トゥルー・デュ・クリュ

トゥルー・デュ・クリュ(Trou du Cru)は、フランス・ブルゴーニュ地方コート=ドール県で生まれた牛乳製のウォッシュタイプチーズです。
1980年代初頭にチーズメーカーのロベール・ベルトーによって開発されました。直径約4.5cm・重さ約60gの小さな丸型で、紙カップに包まれた愛らしいサイズが特徴です。250gの中型ホイールサイズも存在し、こちらは木製の容器に入って販売されます。
熟成は5〜9週間で、そのうち4週間は1個ずつ手作業でブルゴーニュのマール(marc de Bourgogne)という地元産の強い蒸留酒を使って丁寧に洗いながら熟成させます。この工程がチーズに独特のわら香とウォッシュ特有の風味を与えます。外皮はオレンジ色で食べられます。AOC/AOP認定はなく、ベルトー社が主な生産者です。
エポワスとの関係
トゥルー・デュ・クリュはしばしば「エポワスのミニチュア版」と表現されます。同じブルゴーニュ地方産の牛乳ウォッシュチーズで、同じくマールで洗って熟成させるという製法も共通しており、生みの親のベルトー社はエポワスの有名生産者でもあります。

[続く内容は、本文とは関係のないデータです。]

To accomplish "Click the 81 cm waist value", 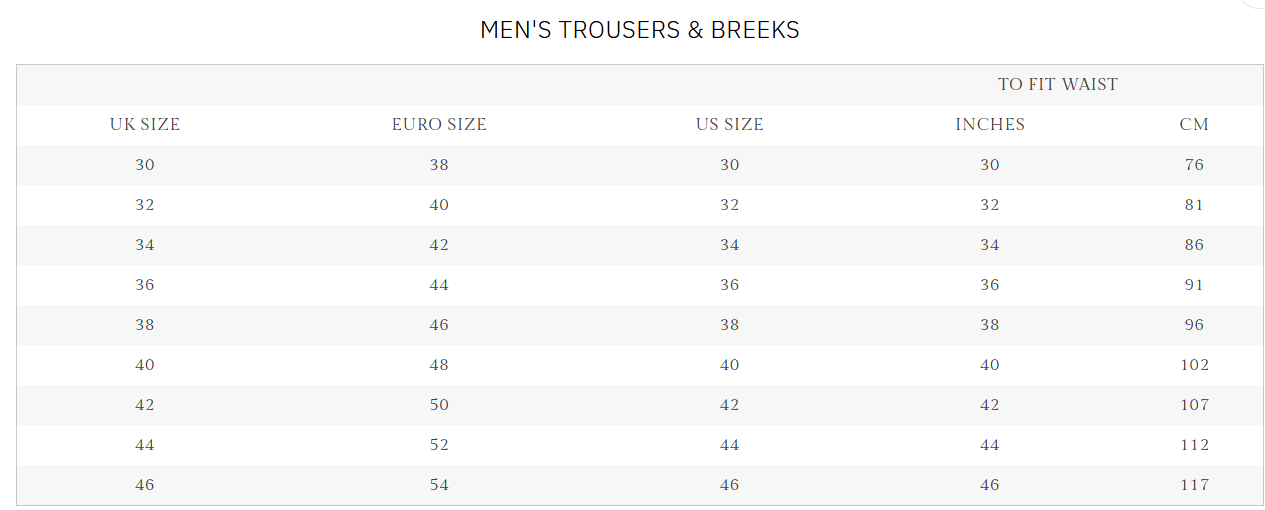I will point(1194,205).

エポワスはブルゴーニュを代表するAOP認定チーズで、直径約10〜12cmとトゥルー・デュ・クリュよりずっと大きく、熟成期間も長め。風味はエポワスの方がより強烈で複雑ですが、トゥルー・デュ・クリュは小ぶりで扱いやすく、食べきりサイズとして1人でさっと楽しめる手軽さが受けています。「エポワスを試してみたいが量が多い」「もう少し手頃に楽しみたい」という方にも向いています。
トゥルー・デュ・クリュの写真
ベルトー社(Berthaut)製造の「Le Trou du Cru」です。
渋谷の東急フードショーにある「フェルミエ 渋谷店」で購入。
2014年9月当時60gで1,170円(税込1,264円)でした。
味と食べ方(ペアリング)
外皮はウォッシュチーズらしいやや刺激的な香りがありますが、中の生地はアイボリーイエローでやわらかくクリーミー。マール由来のほのかなわら・麦のような香りと、濃厚なミルクのコクが重なります。ウォッシュタイプの中では強さはミドル程度で、エポワスほど個性が突出しておらず、初めてウォッシュチーズに挑戦する方でも比較的食べやすいチーズです。
小さいサイズなのでそのままひとつ丸ごとスプーンですくって食べるか、バゲットに乗せて食べるのが定番です。常温に戻してから食べると中の生地がとろりとして風味が最大限に引き出されます。
ワインはブルゴーニュの赤ワイン(ピノ・ノワール)との相性が産地ならではの組み合わせです。同じブルゴーニュ産の白ワイン(シャブリなど)や辛口のスパークリングワインとも合います。マールで洗っているチーズだけあって、ブランデーや蒸留酒系との相性も悪くありません。